Every astronomer must many times have found himself marveling
at it in those comparatively rare nights when it shows all its beauty
and all its strangeness. In its great broken rifts, divisions, and
spirals are found the gigantic prototypes of similar forms in its
star-clouds and clusters. As we have said, it determines the general
shape of the whole sidereal system. Some of the brightest stars in the
sky appear to hang like jewels suspended at the ends of tassels
dropped from the Galaxy. Among these pendants are the Pleiades and the
Hyades. Orion, too, the ``Mighty Hunter,'' is caught in ``a loop of
light'' thrown out from it. The majority of the great first-magnitude
stars seem related to it, as if they formed an inner ring inclined at
an angle of some twenty degrees to its plane. Many of the long curves
that set off from it on both sides are accompanied by corresponding
curves of lucid stars. In a word, it offers every appearance of
structural connection with the entire starry system.

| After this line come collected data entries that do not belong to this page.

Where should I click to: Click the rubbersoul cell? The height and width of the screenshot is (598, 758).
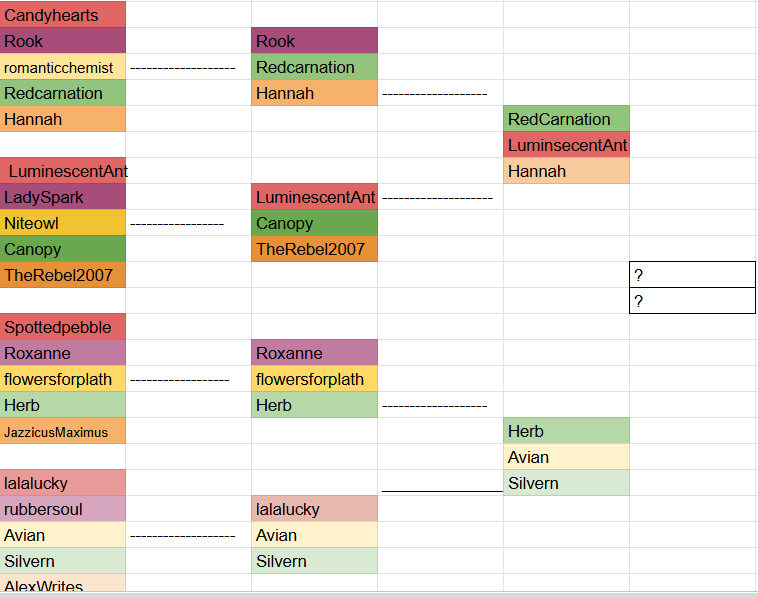[63, 509]
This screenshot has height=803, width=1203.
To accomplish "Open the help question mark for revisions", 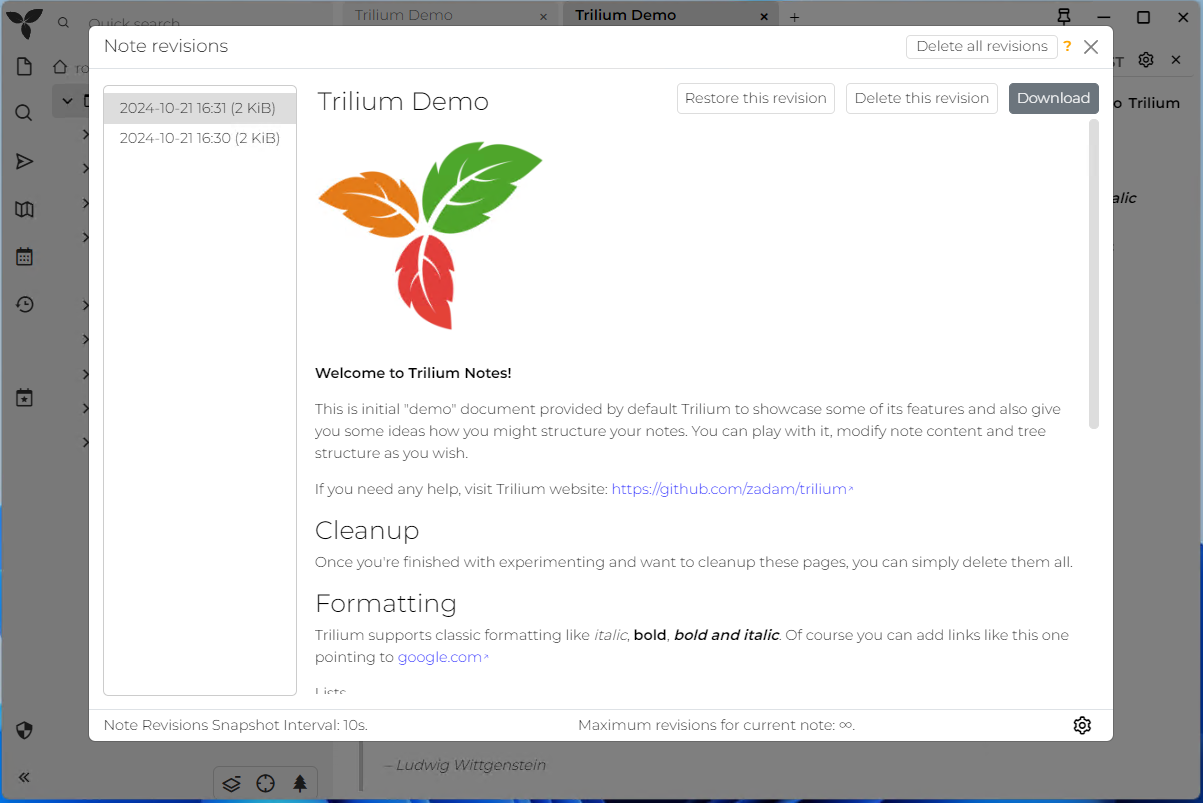I will pyautogui.click(x=1067, y=46).
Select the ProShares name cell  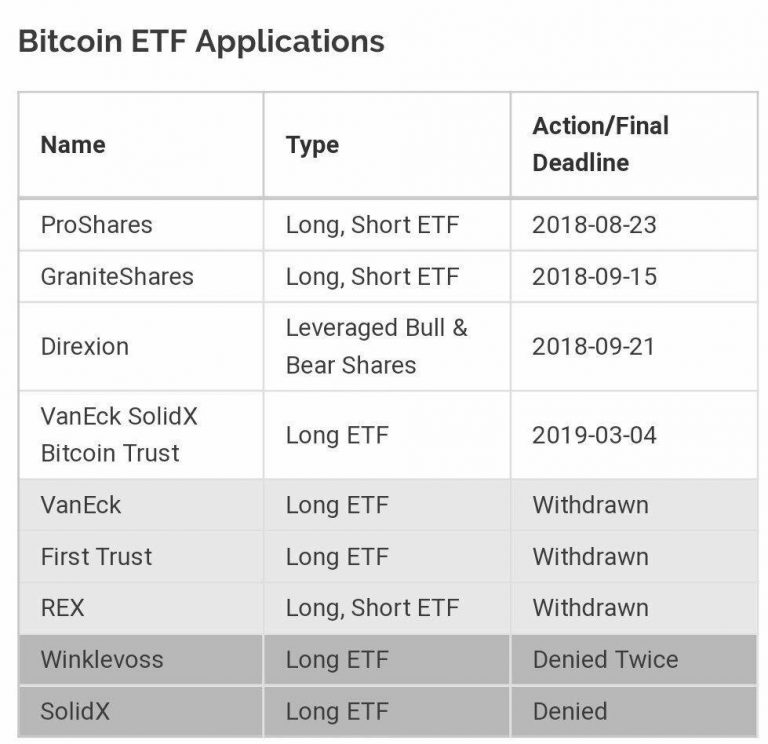pyautogui.click(x=96, y=225)

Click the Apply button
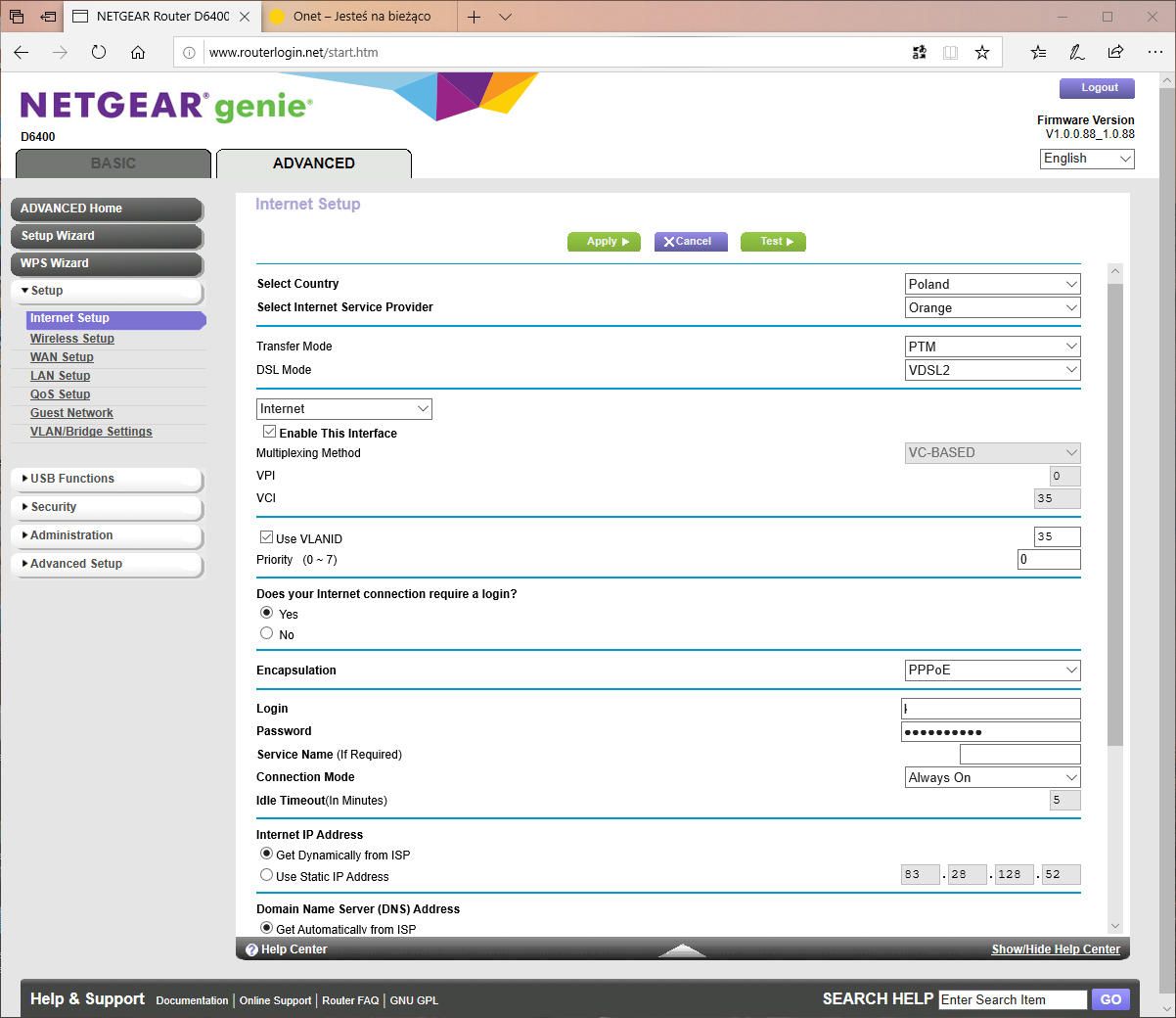click(604, 241)
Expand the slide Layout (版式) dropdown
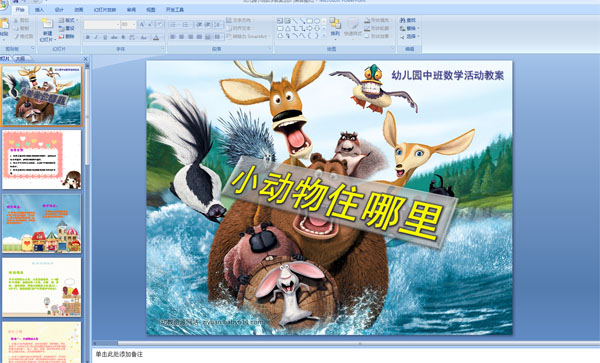This screenshot has height=363, width=600. [x=68, y=20]
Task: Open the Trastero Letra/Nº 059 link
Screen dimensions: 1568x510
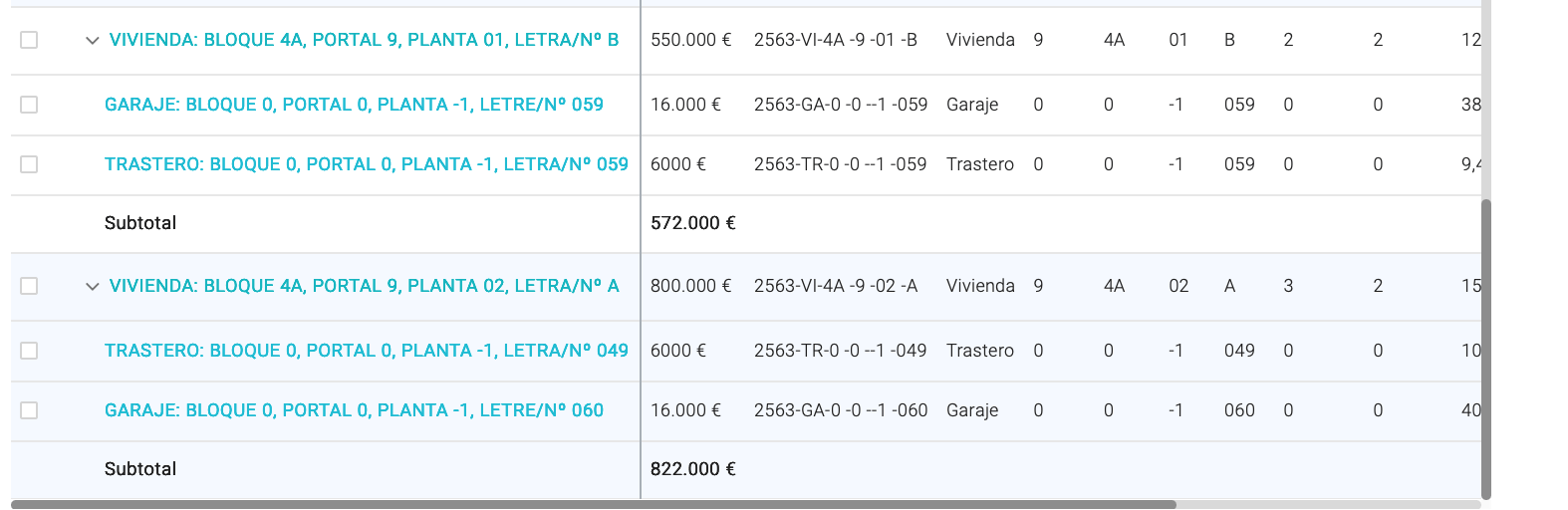Action: [x=367, y=164]
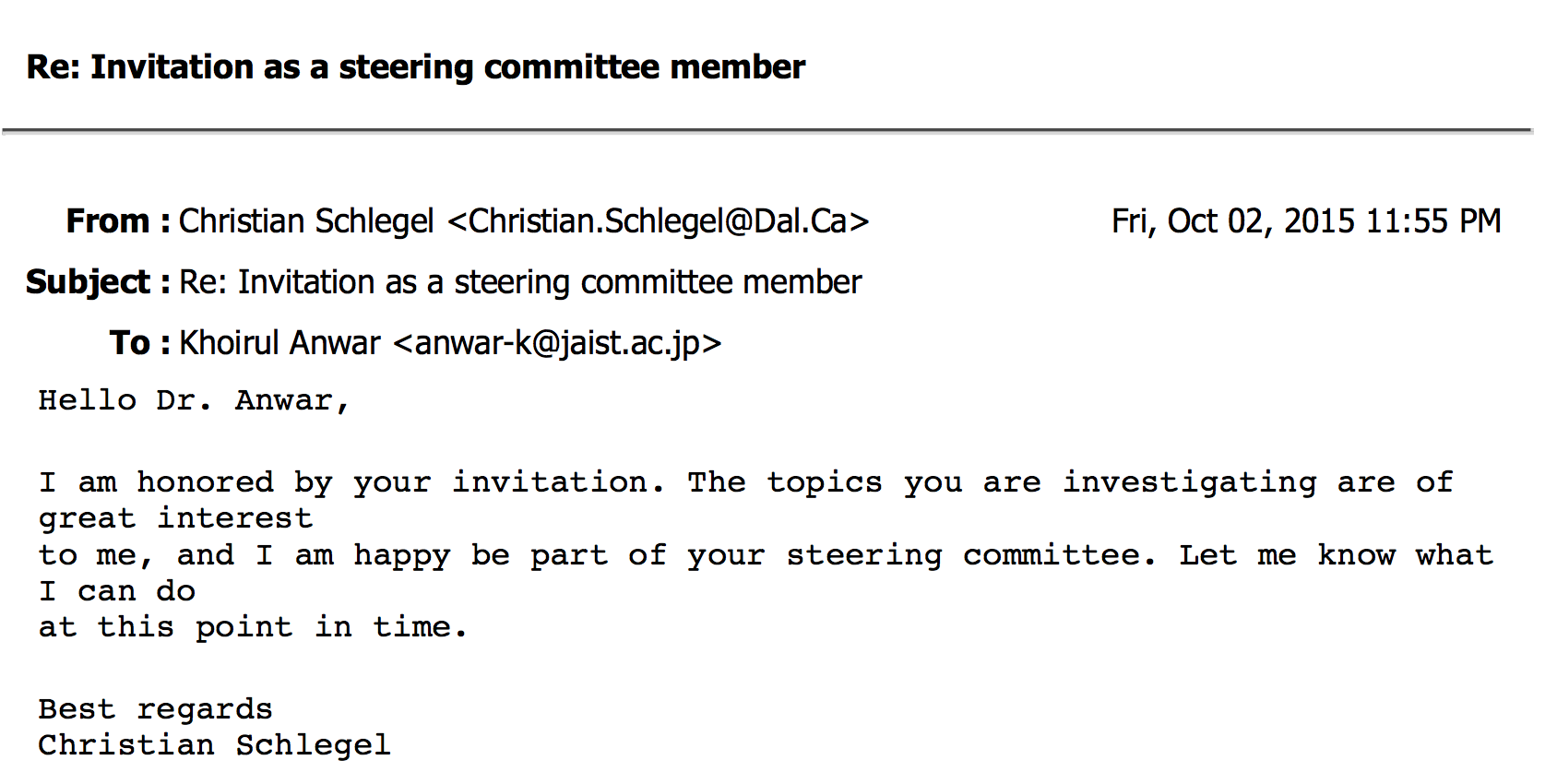Click the horizontal divider line
1557x784 pixels.
pos(767,132)
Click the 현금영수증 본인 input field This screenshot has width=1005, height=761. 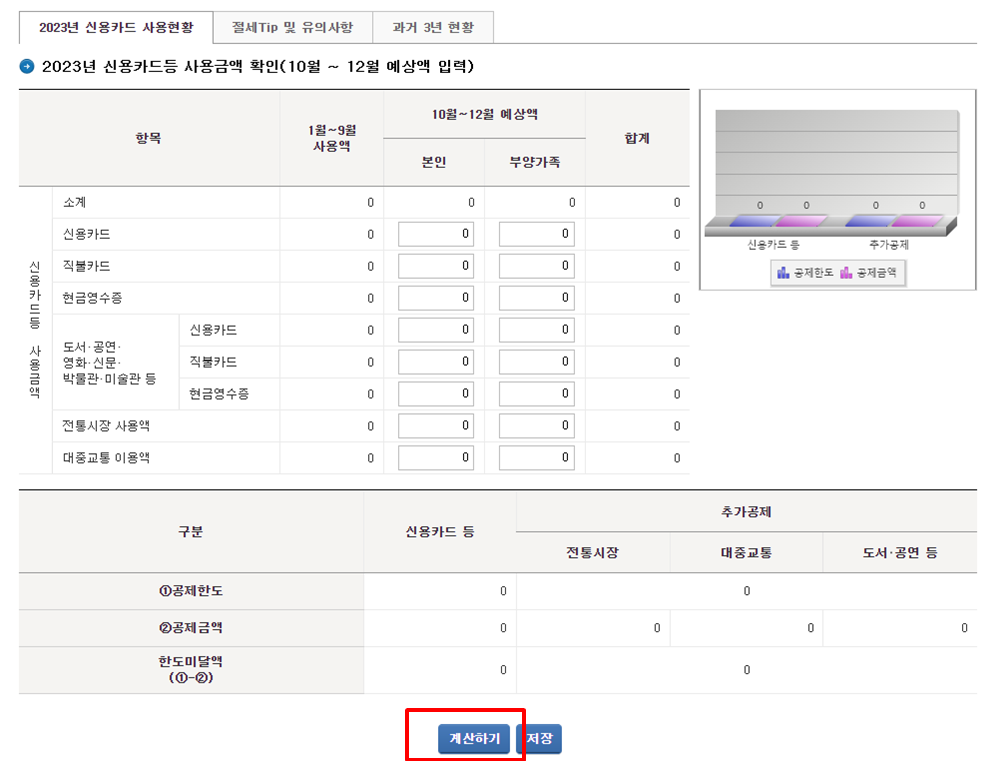(x=435, y=297)
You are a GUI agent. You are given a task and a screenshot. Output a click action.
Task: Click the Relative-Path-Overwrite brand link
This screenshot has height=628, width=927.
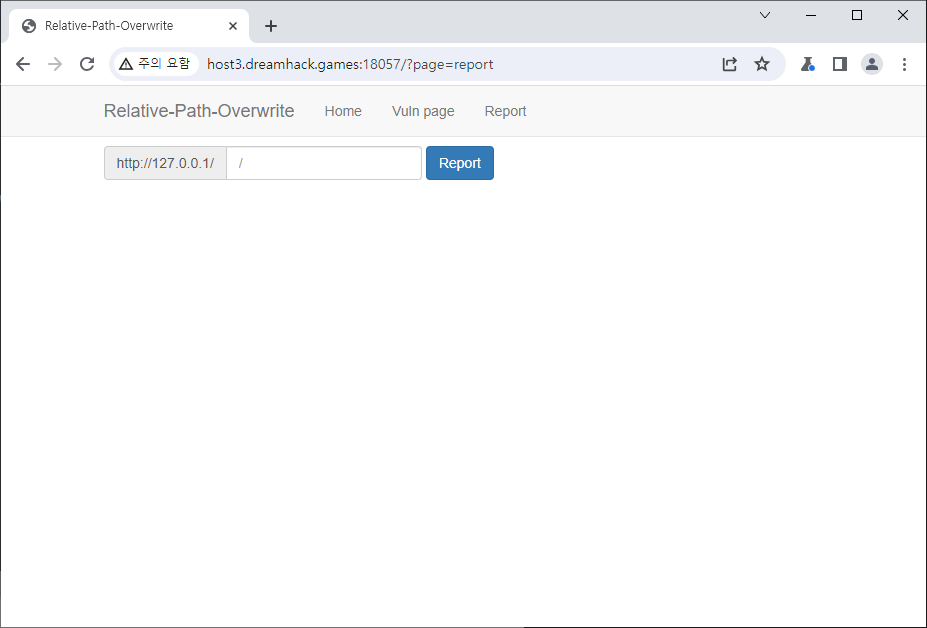[x=199, y=111]
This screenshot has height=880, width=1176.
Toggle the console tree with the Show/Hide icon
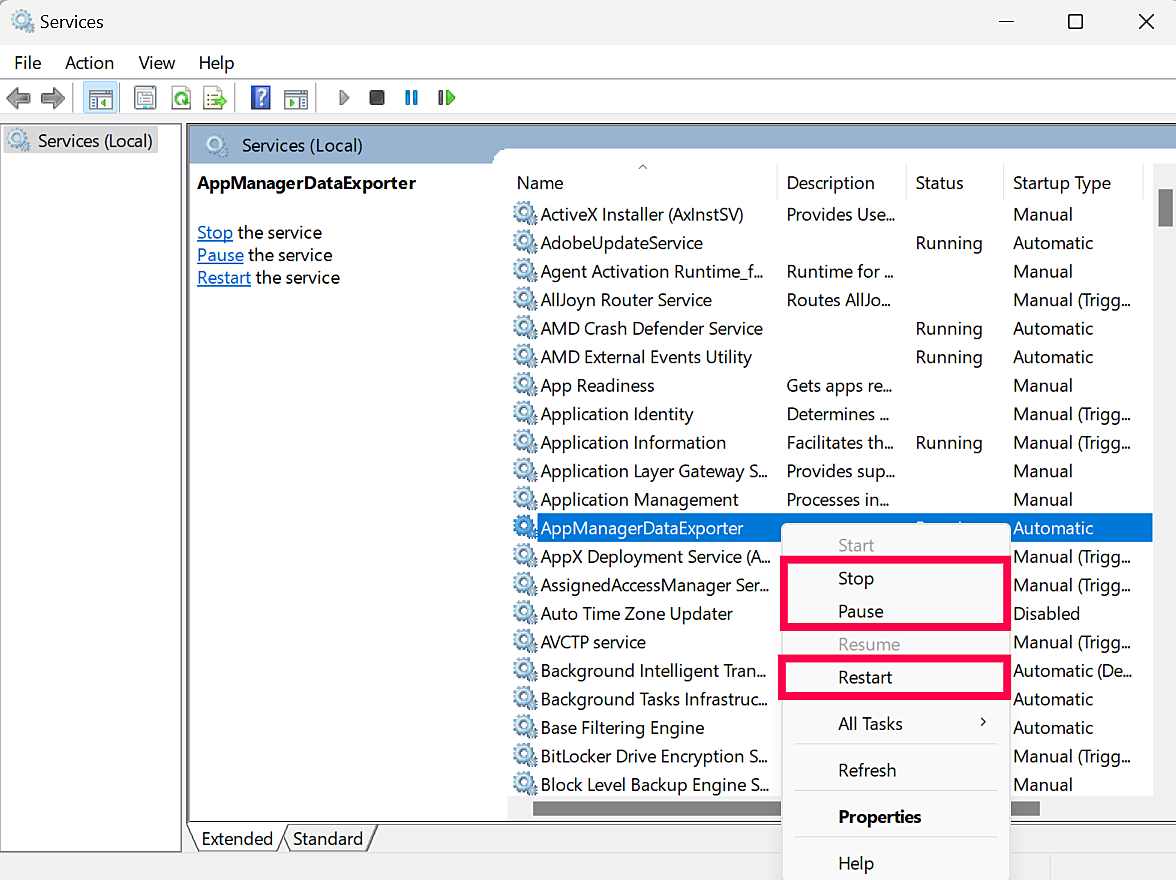[x=100, y=97]
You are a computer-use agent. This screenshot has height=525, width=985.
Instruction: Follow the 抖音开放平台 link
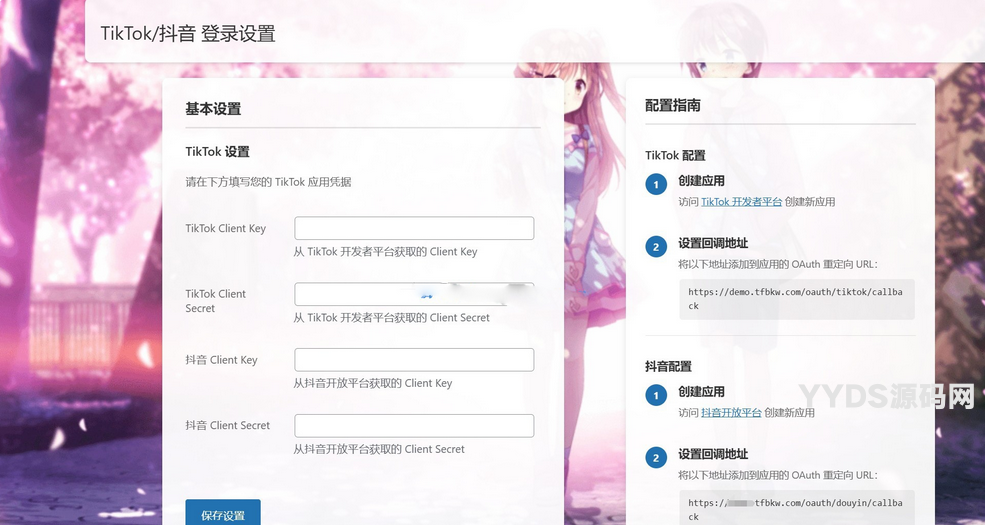tap(731, 413)
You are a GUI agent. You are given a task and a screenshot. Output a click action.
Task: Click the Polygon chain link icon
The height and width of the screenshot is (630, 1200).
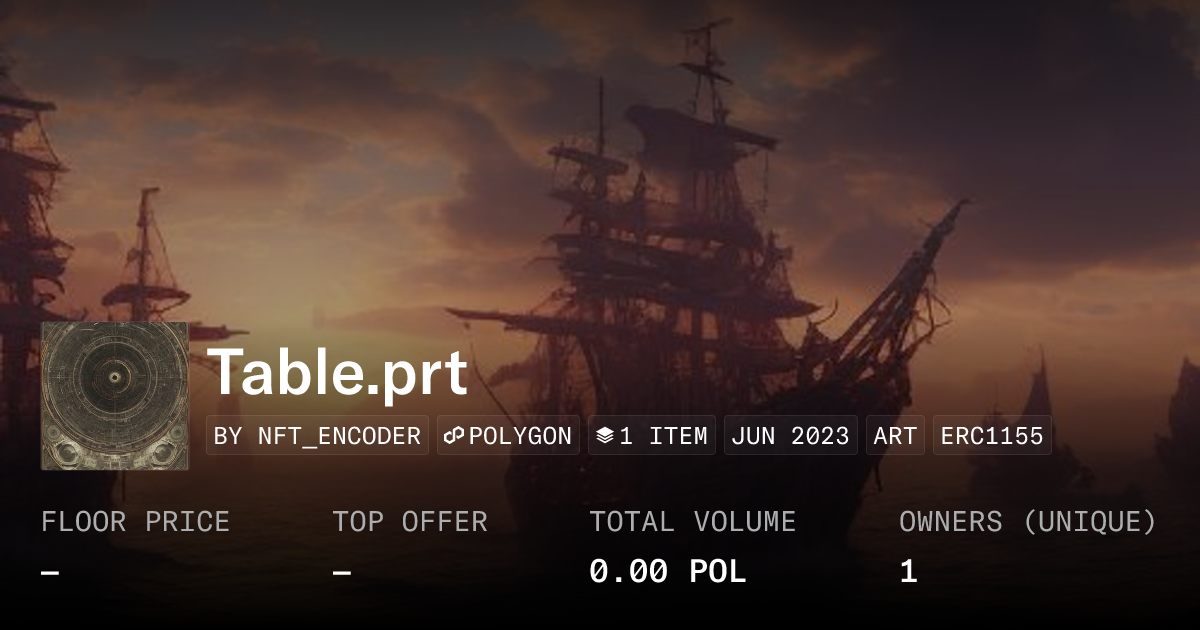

That the universe
should have assumed the form of a wreath is certainly a matter for
astonishment; but it would have been still more astonishing if it had
been a cube, a rhomboid, or a dodecahedron, for then we should have
had to suppose that something resembling the forces that shape
crystals had acted upon the stars, and the difficulty of explaining
the universe by the laws of gravitation would have been increased.